If you have eaten at Chili’s restaurants within the past two months, then you might want to check your credit report and card statements.
Chili’s parent company, Brinker International, announced over the weekend that customers’ payment information was exposed in a recent malware attack.
Brinker did not disclose how hackers gained unauthorized access to its systems, how many customers or restaurants were targeted or the exact dates when the personal data may have been exposed.
“While the investigation is still ongoing, we believe that malware was used to gather payment card information, including credit or debit card numbers and cardholder names, from our payment-related systems for in-restaurant purchases at certain Chili’s restaurants,” Brinker said in a statement Saturday.
Brinker said Chili’s does not collect Social Security numbers, dates of birth or state identification numbers full date of birth, so that data was not compromised.
The Dallas-based company is the latest restaurant to disclose a data breach. Last month Panera Bread acknowledged that data of some customers including names, addresses and the last four digits of credit card numbers were vulnerable on its website for at least eight months. Earlier this year Applebee’s found malware on its payment systems in 167 locations across 15 states, potentially exposing customer credit card data. The barrage of data breaches at restaurants and other businesses highlights the heightened risks of identity theft and the continued vulnerabilities presented by payment systems, databases of customer information, and mobile apps.
Brinker said it first learned of the breach on Friday, the same day it first disclosed the breach. The company said it has notified law enforcement agencies and is working with independent experts to investigate and determine which customers were affected.
While it is not clear how many of Chili’s 1,600 locations were affected, the company still urged customers “out of an abundance of caution” to take steps to protect their information. Those recommendations included placing a fraud alert on your credit file with the three national credit reporting agencies, Equifax, Experian and TransUnion, and reviewing personal bank account information for suspicious activity. The company is also working to provide credit monitoring and fraud resolution service for the customers who may have had their data stolen, the company said.
“We sincerely apologize to those who may have been affected and assure you we are working diligently to resolve this incident,” the company said in its Friday notice.
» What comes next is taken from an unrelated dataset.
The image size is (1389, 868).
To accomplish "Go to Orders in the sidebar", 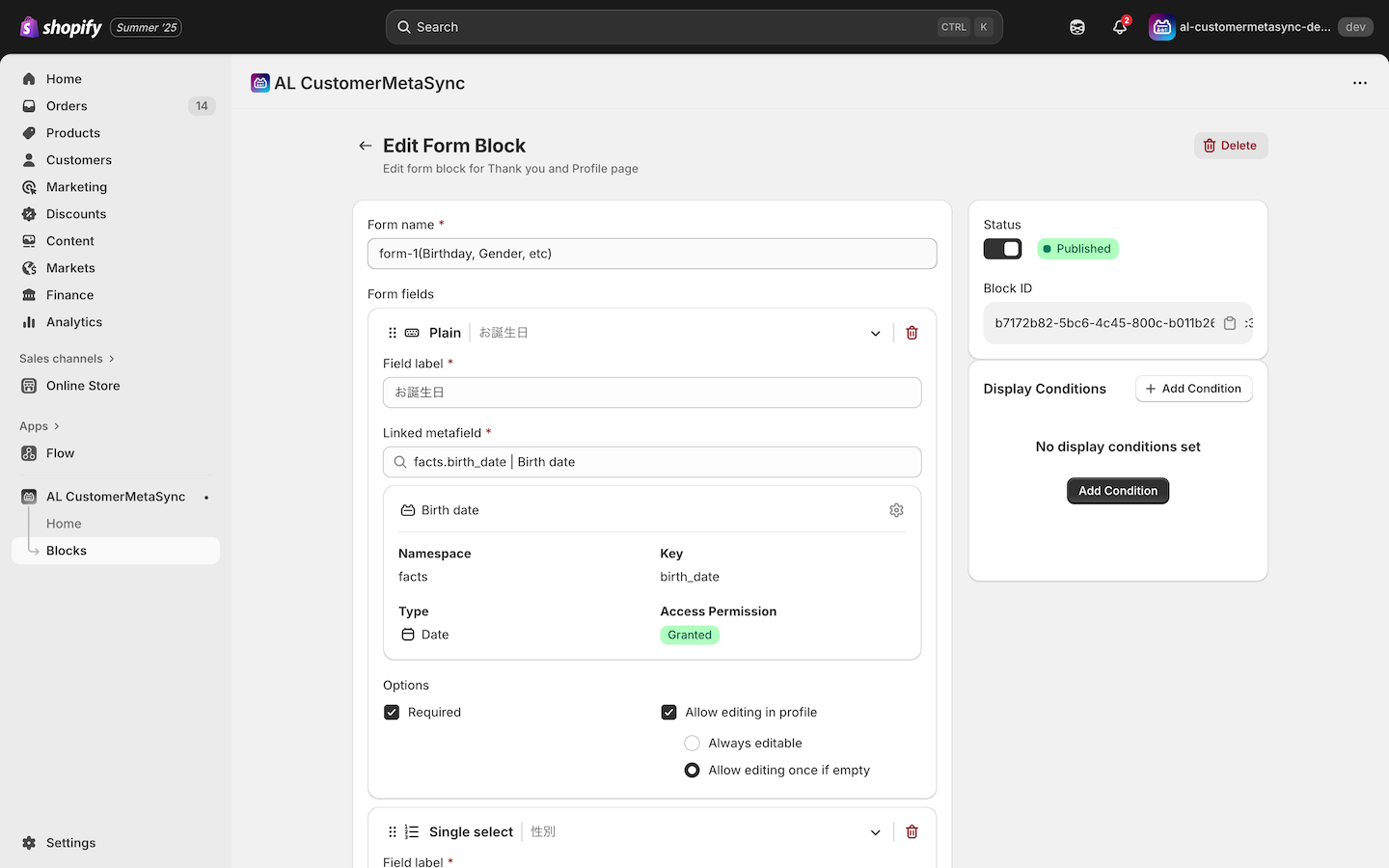I will coord(67,106).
On Brinker’s website, the company touts Chili’s as a “technology pioneer leading the industry in the creation of the digital guest experience.” In 2013, Chili’s began rolling out tablets at tables in their restaurants, allowing customers to browse the menu and pay their bills. Every Chili’s restaurant table, numbering more than 70,000 now has a tablet, according to Brinker’s website. Tabletop Media, the company behind the devices, did not immediately respond to a request for comment.
Under the heading “Technology Innovation,” Brinkler’s webpage on Chili’s reads: “Chili’s approach to technology innovation is simple – build an infrastructure and keep the digital Guest experience at its core.”
Brinker did not immediately respond to a request for comment Monday.